Adv Jenkins explained that the National Assembly Table Division and the Legal Services Office did communicate with each other, but that they did not co-operate on the composition of the Draft Comparative Study on Abuse of Privilege and Freedom of Speech. He committed the Legal Services Office to co-operate with the Table staff in the manner requested by the Members. Given that it was almost two years since the Powers, Privileges and Immunities Act came into power, Adv Jenkins felt it prudent to get other rules into place while the issue of abuse of privilege was being scrutinised further.

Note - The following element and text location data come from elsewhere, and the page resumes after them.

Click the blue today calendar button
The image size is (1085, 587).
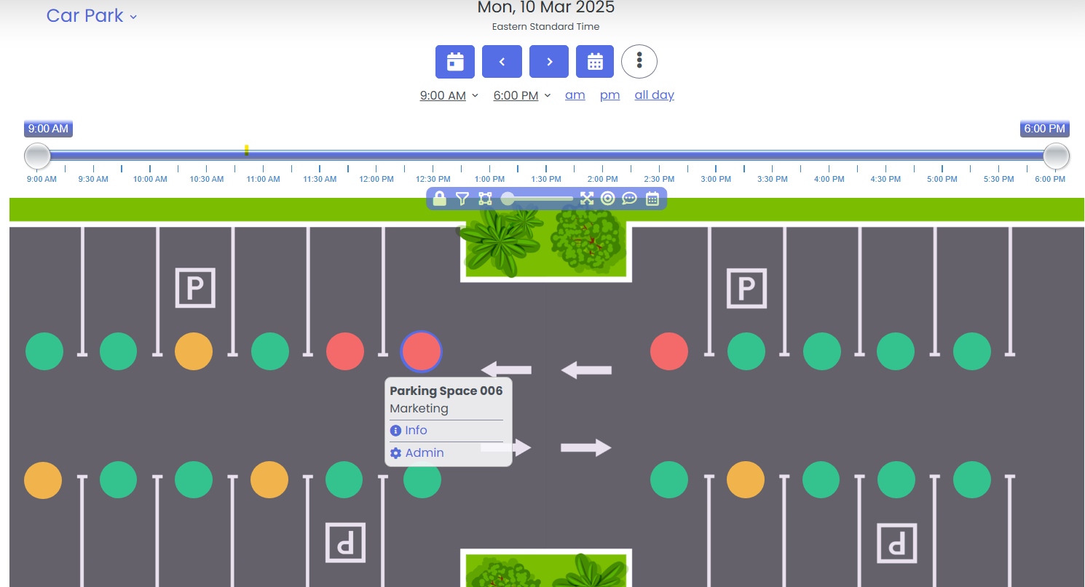pyautogui.click(x=455, y=62)
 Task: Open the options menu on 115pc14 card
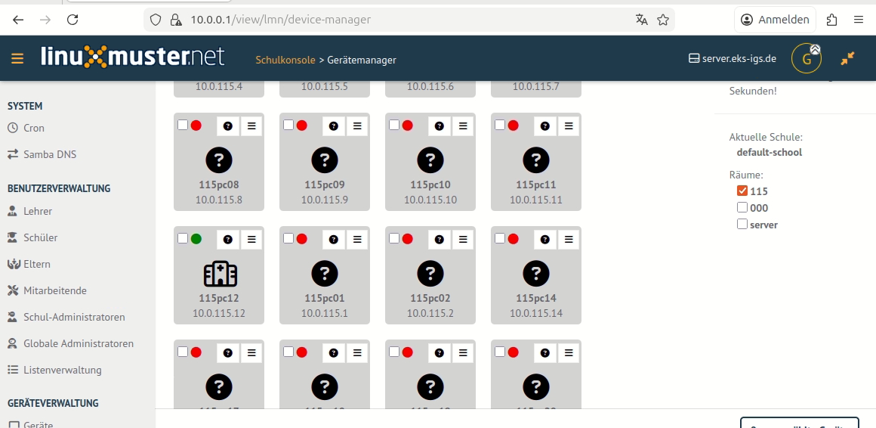pos(569,240)
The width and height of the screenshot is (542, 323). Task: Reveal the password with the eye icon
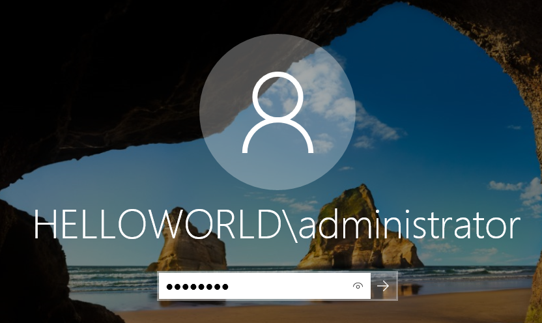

With regard to the amendments brought to draft Rule 194, Mr Jeffery was opposed to the inclusion of referring matters of contempt or misconduct to the political parties represented in the Assembly under draft Rule 194(b)(i). Mr Jeffery further questioned the necessity of including the list of relevant circumstances under which the Powers and Privileges Committee must consider publishing response of aggrieved members of the public under the rules as it was in draft Rule 194(d)(iv) when it essentially equated to a list of guidelines. Mr Jeffery also suggested that draft Rule 194(d)(v) be scrapped and integrated into draft rule 194(d)(iv). Since Abuse of Privileges constituted a section on its own Mr Jeffery felt that it should be left until a later stage in favour of finalising Section 194 and what went before it. Finally, Mr Jeffery questioned the necessity for the exception of a breach of the Code of Conduct under the definition "misconduct" under draft Rule 1.

Adv Jenkins agreed with Mr Jeffery on draft Rule 194(b)(i) since referring matters of contempt or misconduct to the political parties represented in the Assembly could turn into no more than another procedural hurdle, or yet another line of procedural defence. He concurred with Mr Jeffery on the elimination of the list of relevant circumstances under which the Powers and Privileges Committee must consider publishing response of aggrieved members of the public under the rules, since the Committee could just as well determine its own procedure in the same manner as all other Parliamentary committees do. He was also in favour of integrating draft Rule 194(d)(v) under 194(d)(iv).

On the issue of the definition of "misconduct" Adv Jenkins replied that as per Section 13 of the Act, contempt implied a modicum of negligence, whereas misconduct did not. He did concede that it complicated matters, but stated that it was essentially a policy decision.

Given Adv Jenkins response, Mr Jeffery withdrew his comment concerning the definition of "misconduct".

Given that draft Rule 194(a) formed a general introduction to the more specific draft Rules 194(b), 194(c) and 194(d), Mr Jeffery suggested that the numbering be amended to 194(1), 194(2)(a), 194(2)(b) and 194(2)(c) respectively.

Adv Masutha, in turn, suggested that 194(a) simply be kept as the opening statement of the entire draft Rule 194, and that 194(b), 194(c) and 194(d) be renumbered to 194(a), 194(b) and 194(c).

Adv Jenkins declared himself in favour of Mr Jeffery’s suggestion, but added that the duplication of draft Rule 194(a) in 194(d)(i) could see 194(d)(i) and 194(d)(ii) integrated into one subsequent to some possible redrafting. The Members agreed.

After finalising some matters related to the scheduling of future meetings, the Subcommittee adjourned.